En 2021, la tuberculose demeure la principale cause de décès, d’origine bactérienne, à l’échelle mondiale. La difficulté à éradiquer la maladie est liée à trois facteurs principaux : la faible efficacité du vaccin BCG, la co-infection avec le virus de l’immunodéficience humaine et l’apparition croissante de souches multi-résistantes aux antibiotiques. En outre, la pandémie de Covid-19 a fortement aggravé la situation en déstabilisant les efforts de lutte contre la tuberculose. Par conséquent, le développement de thérapies innovantes, notamment celles dirigées par l’hôte, reste une priorité majeure. Avant tout, de telles avancées exigent une meilleure compréhension des interactions moléculaires entre l’agent étiologique, Mycobacterium tuberculosis (Mtb), et son hôte.
Mtb est un pathogène intracellulaire qui se multiplie dans l’environnement hostile des macrophages. Au départ, présent dans une vacuole appelée phagosome, Mtb peut ensuite accéder au cytosol du macrophage après avoir endommagé la membrane phagosomale. L’entrée de Mtb, ou ses facteurs, dans le cytosol entraîne la modulation de plusieurs réponses immunitaires innées, notamment la production de cytokines, l’autophagie et la mort cellulaire. A ce jour, les facteurs connus sont essentiellement des protéines et des acides nucléiques qui interagissent avec des protéines cytosoliques afin de moduler les fonctions du macrophage. Etonnamment, le rôle des lipides de Mtb dans ce processus a été largement inexploré. Pourtant, Mtb produit de nombreux lipides, de structure diverses, ayant d’importantes propriétés immunomodulatrices. Pour ce faire, ils interagissent avec des protéines présentes à la surface ou dans la voie endocytique des cellules de l’hôte. Ainsi, nous émettons l’hypothèse que les lipides de Mtb pourraient aussi se lier à des protéines cytosoliques afin de déclencher ou de détourner les réponses du macrophage.
L’objectif de ce projet « Contrat d’Initiation » est d’identifier les protéines cytosoliques des macrophages qui interagissent avec deux glycolipides majeurs, présents à la surface de Mtb, le tréhalose dimycolate (TDM) et le lipoarabinomannane mannosylé (ManLAM). Les objectifs spécifiques sont les suivants :
- Identifier les protéines cytosoliques qui se lient, in vitro, au TDM et au ManLAM purifiés (Mois 1-2). Dans un premier temps, nous réaliserons des expériences de « pull-down » avec des billes recouvertes de ces lipides et un extrait cytosolique de macrophage.

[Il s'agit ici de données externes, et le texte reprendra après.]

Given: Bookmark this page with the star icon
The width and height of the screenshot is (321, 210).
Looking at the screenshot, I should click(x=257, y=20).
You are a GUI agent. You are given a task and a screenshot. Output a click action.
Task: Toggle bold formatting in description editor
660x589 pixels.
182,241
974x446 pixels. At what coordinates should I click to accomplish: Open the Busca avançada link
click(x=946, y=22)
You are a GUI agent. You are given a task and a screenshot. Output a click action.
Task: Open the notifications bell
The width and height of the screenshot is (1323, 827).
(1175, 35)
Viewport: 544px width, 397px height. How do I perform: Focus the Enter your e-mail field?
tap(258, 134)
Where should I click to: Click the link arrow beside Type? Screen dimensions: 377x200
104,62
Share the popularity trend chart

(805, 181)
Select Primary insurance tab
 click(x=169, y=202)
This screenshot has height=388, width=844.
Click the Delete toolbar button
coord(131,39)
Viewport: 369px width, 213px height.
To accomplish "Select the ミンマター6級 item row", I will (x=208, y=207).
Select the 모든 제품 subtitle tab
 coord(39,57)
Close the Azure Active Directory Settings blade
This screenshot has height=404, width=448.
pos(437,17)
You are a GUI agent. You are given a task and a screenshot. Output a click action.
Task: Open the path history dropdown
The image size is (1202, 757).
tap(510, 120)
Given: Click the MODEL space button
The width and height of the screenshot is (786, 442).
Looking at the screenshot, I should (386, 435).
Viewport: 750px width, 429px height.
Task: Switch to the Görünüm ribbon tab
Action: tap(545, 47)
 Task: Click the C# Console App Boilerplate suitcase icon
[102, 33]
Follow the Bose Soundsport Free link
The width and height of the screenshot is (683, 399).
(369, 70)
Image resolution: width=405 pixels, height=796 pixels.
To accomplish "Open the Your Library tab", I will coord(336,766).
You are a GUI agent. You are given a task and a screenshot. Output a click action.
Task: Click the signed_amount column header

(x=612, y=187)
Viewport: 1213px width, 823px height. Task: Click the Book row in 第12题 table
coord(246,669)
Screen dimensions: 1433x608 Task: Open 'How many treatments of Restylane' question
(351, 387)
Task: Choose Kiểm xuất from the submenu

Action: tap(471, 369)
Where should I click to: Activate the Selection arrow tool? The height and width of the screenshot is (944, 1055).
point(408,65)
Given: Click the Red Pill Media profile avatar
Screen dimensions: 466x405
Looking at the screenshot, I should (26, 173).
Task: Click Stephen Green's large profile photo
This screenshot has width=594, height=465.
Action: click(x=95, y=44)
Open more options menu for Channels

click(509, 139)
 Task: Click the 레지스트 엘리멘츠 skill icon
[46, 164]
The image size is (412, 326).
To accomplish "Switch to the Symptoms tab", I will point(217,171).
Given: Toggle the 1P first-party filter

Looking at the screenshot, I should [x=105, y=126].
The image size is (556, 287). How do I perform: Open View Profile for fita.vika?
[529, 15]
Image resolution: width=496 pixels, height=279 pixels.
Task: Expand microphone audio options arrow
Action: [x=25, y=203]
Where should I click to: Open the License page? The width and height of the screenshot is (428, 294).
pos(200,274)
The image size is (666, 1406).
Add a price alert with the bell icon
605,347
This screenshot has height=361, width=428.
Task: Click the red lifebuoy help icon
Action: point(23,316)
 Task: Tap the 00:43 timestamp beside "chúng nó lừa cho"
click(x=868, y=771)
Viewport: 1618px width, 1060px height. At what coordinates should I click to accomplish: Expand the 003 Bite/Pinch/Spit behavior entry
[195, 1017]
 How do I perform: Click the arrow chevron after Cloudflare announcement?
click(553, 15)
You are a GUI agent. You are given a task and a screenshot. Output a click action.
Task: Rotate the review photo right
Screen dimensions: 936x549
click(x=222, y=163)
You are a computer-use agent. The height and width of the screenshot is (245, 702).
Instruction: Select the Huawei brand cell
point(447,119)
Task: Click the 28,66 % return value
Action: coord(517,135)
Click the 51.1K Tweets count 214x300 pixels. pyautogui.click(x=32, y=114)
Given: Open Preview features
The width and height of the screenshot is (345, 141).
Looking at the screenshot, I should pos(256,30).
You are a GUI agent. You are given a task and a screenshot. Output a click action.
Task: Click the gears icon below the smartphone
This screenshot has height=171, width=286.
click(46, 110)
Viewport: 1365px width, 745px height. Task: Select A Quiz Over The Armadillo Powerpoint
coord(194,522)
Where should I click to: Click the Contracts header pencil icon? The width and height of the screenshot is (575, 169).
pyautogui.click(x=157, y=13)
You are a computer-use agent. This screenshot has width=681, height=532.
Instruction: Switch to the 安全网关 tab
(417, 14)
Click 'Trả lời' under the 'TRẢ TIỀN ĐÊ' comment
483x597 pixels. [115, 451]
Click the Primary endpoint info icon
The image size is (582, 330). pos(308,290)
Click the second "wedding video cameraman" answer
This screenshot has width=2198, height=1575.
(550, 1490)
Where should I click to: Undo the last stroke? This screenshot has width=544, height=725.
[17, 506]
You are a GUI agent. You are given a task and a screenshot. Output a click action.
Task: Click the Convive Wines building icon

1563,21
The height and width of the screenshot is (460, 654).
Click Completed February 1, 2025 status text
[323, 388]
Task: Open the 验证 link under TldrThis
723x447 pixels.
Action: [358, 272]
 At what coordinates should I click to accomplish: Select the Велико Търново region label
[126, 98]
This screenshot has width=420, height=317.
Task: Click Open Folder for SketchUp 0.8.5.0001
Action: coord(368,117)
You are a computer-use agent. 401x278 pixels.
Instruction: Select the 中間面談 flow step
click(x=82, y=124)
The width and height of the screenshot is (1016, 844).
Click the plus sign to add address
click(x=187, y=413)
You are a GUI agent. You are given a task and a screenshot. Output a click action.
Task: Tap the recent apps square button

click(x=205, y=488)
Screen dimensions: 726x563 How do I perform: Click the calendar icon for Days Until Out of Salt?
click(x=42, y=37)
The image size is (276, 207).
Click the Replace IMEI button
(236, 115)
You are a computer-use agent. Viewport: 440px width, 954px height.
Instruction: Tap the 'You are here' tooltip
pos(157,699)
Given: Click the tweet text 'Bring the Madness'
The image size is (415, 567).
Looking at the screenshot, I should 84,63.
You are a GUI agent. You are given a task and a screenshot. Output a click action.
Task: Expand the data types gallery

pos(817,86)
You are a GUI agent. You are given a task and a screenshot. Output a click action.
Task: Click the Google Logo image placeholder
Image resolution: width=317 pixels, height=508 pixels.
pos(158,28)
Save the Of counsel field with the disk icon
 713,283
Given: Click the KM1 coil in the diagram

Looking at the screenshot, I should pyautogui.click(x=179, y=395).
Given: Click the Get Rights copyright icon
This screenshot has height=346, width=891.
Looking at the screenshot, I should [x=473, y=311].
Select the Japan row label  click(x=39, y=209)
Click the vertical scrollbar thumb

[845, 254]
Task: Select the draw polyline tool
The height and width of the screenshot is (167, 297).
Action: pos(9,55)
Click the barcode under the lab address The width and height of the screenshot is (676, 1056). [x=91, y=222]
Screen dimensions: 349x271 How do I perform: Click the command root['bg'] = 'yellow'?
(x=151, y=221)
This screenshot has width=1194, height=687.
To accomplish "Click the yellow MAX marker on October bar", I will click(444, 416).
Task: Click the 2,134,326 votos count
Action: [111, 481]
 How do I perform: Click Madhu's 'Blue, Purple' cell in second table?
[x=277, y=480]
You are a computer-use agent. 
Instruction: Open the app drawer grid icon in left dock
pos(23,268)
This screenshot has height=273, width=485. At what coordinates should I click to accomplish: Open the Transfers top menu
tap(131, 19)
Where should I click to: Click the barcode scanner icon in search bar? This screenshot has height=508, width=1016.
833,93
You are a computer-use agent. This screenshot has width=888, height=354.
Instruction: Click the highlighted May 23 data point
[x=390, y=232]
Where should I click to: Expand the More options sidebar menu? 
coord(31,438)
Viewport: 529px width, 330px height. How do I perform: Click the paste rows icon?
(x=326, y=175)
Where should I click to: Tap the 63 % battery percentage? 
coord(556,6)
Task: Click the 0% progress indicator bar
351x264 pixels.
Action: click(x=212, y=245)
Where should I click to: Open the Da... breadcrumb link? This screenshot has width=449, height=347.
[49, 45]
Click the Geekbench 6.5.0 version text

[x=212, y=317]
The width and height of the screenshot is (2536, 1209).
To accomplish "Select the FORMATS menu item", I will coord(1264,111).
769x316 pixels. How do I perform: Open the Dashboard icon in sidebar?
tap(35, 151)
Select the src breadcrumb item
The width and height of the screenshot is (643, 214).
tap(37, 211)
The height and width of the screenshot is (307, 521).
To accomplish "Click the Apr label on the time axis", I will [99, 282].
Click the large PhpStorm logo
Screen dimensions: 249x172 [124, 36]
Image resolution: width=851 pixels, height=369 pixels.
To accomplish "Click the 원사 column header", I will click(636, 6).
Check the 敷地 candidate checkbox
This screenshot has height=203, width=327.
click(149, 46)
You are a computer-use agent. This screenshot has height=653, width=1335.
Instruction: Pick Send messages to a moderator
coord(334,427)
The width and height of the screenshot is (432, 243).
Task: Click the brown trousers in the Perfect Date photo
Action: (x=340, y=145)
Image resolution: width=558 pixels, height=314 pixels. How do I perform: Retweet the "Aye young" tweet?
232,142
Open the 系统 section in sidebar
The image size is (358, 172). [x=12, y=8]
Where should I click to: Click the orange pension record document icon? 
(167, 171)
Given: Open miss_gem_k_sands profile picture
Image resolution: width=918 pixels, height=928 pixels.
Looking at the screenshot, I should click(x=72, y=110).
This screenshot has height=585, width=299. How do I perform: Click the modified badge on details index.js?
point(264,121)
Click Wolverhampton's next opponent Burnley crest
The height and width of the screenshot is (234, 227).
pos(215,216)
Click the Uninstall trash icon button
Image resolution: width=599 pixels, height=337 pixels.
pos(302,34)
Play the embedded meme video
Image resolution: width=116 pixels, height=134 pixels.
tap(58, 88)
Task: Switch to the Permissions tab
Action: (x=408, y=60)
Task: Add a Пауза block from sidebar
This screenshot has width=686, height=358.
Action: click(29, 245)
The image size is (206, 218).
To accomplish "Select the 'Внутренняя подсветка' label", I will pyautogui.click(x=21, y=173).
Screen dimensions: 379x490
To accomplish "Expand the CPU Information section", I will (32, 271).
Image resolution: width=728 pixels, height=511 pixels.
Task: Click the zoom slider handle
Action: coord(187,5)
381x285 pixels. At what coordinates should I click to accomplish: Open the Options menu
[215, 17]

Les protéines associées aux billes seront identifiées grâce à une analyse protéomique. Un maximum de six protéines avec un domaine liant les lipides ou les sucres seront sélectionnées pour les objectifs 2 et 3.
- Valider la liaison directe avec des protéines recombinantes (Mois 2-5). Dans un second temps, nous mesurerons la liaison de la protéine recombinante, étiquetée, avec le lipide purifié en utilisant un essai de type ELISA, et ensuite la liaison avec Mtb par Westernblot.
- Evaluer le recrutement des protéines candidates dans les macrophages (Mois 5-12). Enfin, nous quantifierons la colocalisation de la protéine d’intérêt avec les phagosomes endommagés contenant soit une bille recouverte du lipide de Mtb, soit la bactérie entière, dans les macrophages, par microscopie de fluorescence confocale.
Dans son ensemble, le projet CyTuLip permettra de faire la preuve de concept que les lipides immunomodulateurs de Mtb peuvent aussi interagir avec des protéines cytosoliques, in vitro et dans les macrophages. Ces résultats seront le point de départ d’un projet de recherche beaucoup plus vaste dédié à l’étude de ces nouvelles interactions, à la fois leurs bases moléculaires et leurs rôles dans l’infection à Mtb. In fine, ces travaux pourraient aboutir à la découverte de nouvelles cibles thérapeutiques potentielles pour la lutte contre la tuberculose.